Codel stores the minimum client data required to validate Documents, VRs, Audit Trails etc, in accordance with our Data Storage Objectives.
The only data we MUST store are relevant hashes together with a time stamp from a trusted source.
It may be that, for a number of reasons, the owner of the relevant hashes may also wish to store other carefully selected non sensitive identifying details, such product name, consignment numbers, destinations, bid numbers etc. These, however, are usually optional and rarely required by Codel.
Exceptions include our email validation protocol, which requires us also to store keys and source identifiers so that we can verify the identity of parties to an email communication. But even these are not in a form of any use to an attacker. For example, the source id might well be the sender's public key. As this is, by definition, already in the public domain, it is of little benefit to an attacker. (but see further comment here)
The choice, therefore, of what additional data to make available online
is the clients, with the exception that we will, in line with our second
objective, decline to store data of obvious significant value to attackers.

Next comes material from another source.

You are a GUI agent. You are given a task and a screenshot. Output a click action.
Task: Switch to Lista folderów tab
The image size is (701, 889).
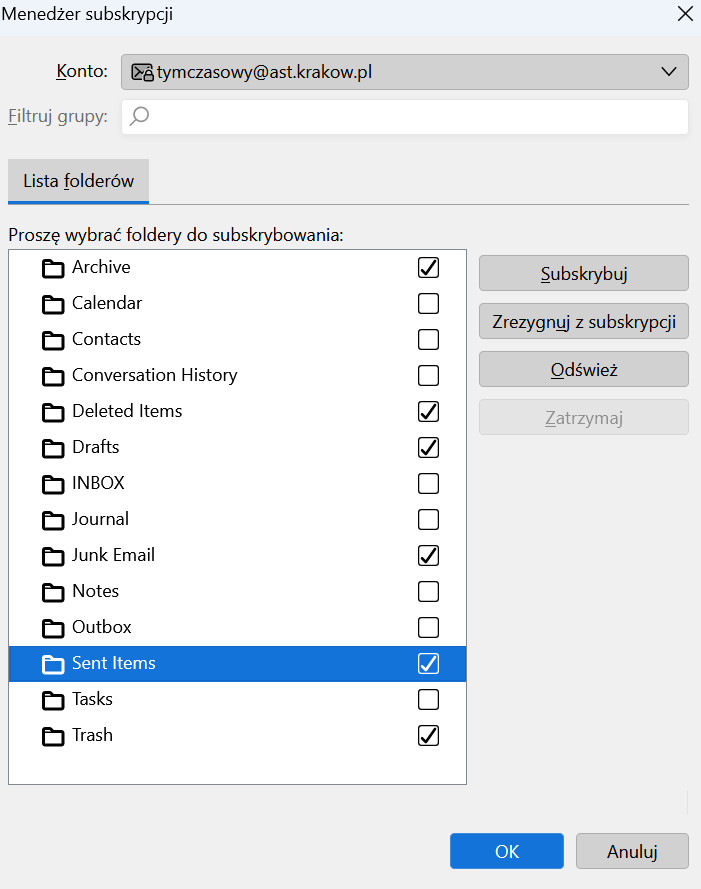[78, 181]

Brand owners using our anti-counterfeit protocol or manufacturers using the system for tracking goods through the supply chain may, for example, wish to include routine shipping data - the sort you would normally expect to find on a consignment note or bill of lading: Shipping source, Destination, Date of shipping, Courier id, Package or Container IDs, Product type and quantities. None of which will assist counterfeiters in creating valid VRs but could be of use to industrial competitors trying to estimate the scale of the manufacturers market and production capacity. Hence the need to protect ourselves against attacks even against the "non sensitive" data.